→ **SOURCE MATERIAL**
###
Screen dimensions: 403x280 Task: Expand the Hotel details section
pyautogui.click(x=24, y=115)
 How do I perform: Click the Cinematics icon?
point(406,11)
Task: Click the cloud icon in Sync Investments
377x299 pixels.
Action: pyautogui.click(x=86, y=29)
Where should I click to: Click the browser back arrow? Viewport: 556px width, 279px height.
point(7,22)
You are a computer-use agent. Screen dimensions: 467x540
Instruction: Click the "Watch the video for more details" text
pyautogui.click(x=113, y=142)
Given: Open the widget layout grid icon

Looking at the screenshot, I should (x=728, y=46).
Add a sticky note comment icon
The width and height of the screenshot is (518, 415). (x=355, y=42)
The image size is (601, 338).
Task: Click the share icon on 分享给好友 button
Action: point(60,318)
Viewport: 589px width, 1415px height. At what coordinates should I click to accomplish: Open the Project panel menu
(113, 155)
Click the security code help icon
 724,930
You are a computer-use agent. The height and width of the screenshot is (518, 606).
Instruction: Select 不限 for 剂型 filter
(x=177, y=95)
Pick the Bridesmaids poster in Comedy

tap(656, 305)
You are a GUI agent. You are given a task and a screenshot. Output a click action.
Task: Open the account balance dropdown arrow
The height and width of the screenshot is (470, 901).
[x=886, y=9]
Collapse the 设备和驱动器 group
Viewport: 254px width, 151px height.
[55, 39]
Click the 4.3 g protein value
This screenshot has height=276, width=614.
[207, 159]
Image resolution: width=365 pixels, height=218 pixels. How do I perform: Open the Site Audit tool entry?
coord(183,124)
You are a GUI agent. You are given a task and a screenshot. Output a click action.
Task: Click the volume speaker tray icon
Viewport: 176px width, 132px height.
###
Please report how many lines of the material above contain the string "computer", with no other words.

→ **SOLUTION FOR THIS PROBLEM**
2